Finance Associated Press, December 19 (edited by Niu Zhanlin).If there is one of the most powerful capabilities of the AI model, it must be the most basic text processing function, but researchers at a startup called Patronus AI have found that even the most powerful large model currently has no ability to accurately analyze the company's earnings report documents of the US Securities and Exchange Commission (SEC).
OpenAI's GPT-4-Turbo is arguably the best-performing AI model on the market right now, and in Patronus AI's latest test, only 79% of the answers to questions about SEC files were correct.
If you ask ordinary AI tools to answer these kinds of questions, they will either be unable to answer them, or they will appear "hallucinators", that is, they will make up numbers and facts that are not in the SEC documents.
Anand Kannappan, co-founder of Patronus AI, said: "Such performance is absolutely unacceptable, and it has to be much more accurate to really start working in an automated and production-ready way. ”
These findings highlight some of the challenges facing AI models, as large companies, especially in regulated industries such as finance, are seeking to incorporate cutting-edge technologies into their businesses, whether it's customer service or data research.
Since the launch of ChatGPT late last year, the ability to quickly extract important numbers and text, as well as analyze financial statements, has been seen as one of the most promising applications of chatbots. And the SEC's filings are full of important data, and if AI can accurately summarize that data or quickly answer questions about what's in it, it could give users an edge in the competitive financial industry.
Therefore, major investment banks and financial companies are making arrangements for this. BloombergGPT, the world's largest financial information company, has released a large model built specifically for the financial sector, business school professors have studied whether ChatGPT can analyze financial headlines, and JPMorgan Chase is developing an AI-powered automated investment tool. According to a recent McKinsey report, generative AI could generate trillions of dollars in revenue for the banking industry each year.
Applications in the financial sector
But the entry of AI into the financial industry has not been smooth. When Microsoft first launched the Bing chatbot using OpenAI's large model, one of its prime examples was a quick summary of results press releases. Observers quickly realized that the figures released by Microsoft were wrong, and some of them were even completely made up.

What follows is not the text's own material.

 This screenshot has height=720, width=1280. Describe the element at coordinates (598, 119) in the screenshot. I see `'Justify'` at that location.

Part of the challenge with incorporating large models into actual products is that they are uncertain – they don't guarantee the same output for the same input every time, according to the co-founders of Patronus AI. This means that companies need to conduct more rigorous testing to ensure that they are functioning correctly, not deviating from the topic, and providing reliable results.

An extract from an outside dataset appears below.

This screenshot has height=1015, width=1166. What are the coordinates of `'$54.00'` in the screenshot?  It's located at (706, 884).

Patronus AI tested four large models: OpenAI's GPT-4 and GPT-4-Turbo, Anthropic's Claude2 and Meta's LLAMA 2. After conducting relevant tests, the two co-founders of Patronus AI were surprised by the poor performance of the large model.
Rebecca Qian of Patronus AI, noted, "Surprisingly, large models often refuse to answer questions, and the rejection rate is very high, even if the answer is in context, even if the answer is in context, even if it is a question that an ordinary person can answer. ”

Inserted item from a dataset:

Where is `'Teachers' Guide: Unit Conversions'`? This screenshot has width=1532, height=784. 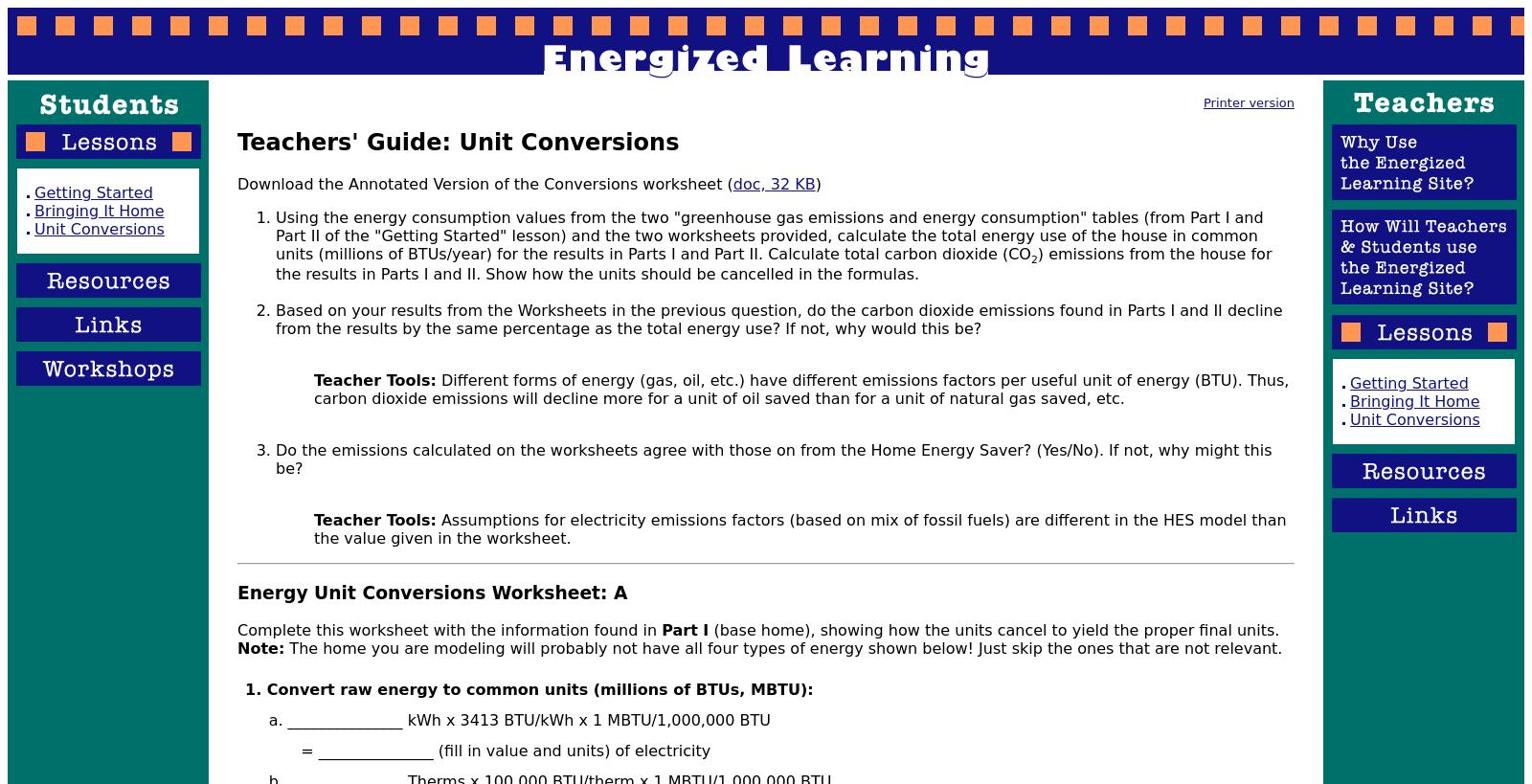 'Teachers' Guide: Unit Conversions' is located at coordinates (457, 140).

However, the company also believes that if AI continues to advance, large models like GPT will have great potential to help people in the financial industry – whether analysts or investors.
A representative of OpenAI noted that the company's usage guidelines prohibit the use of OpenAI models to provide tailored financial advice without a qualified person reviewing the information, and require a disclaimer for anyone who uses OpenAI models in the financial industry. OpenAI's usage policy also states that OpenAI's model has not been fine-tuned to provide financial advice.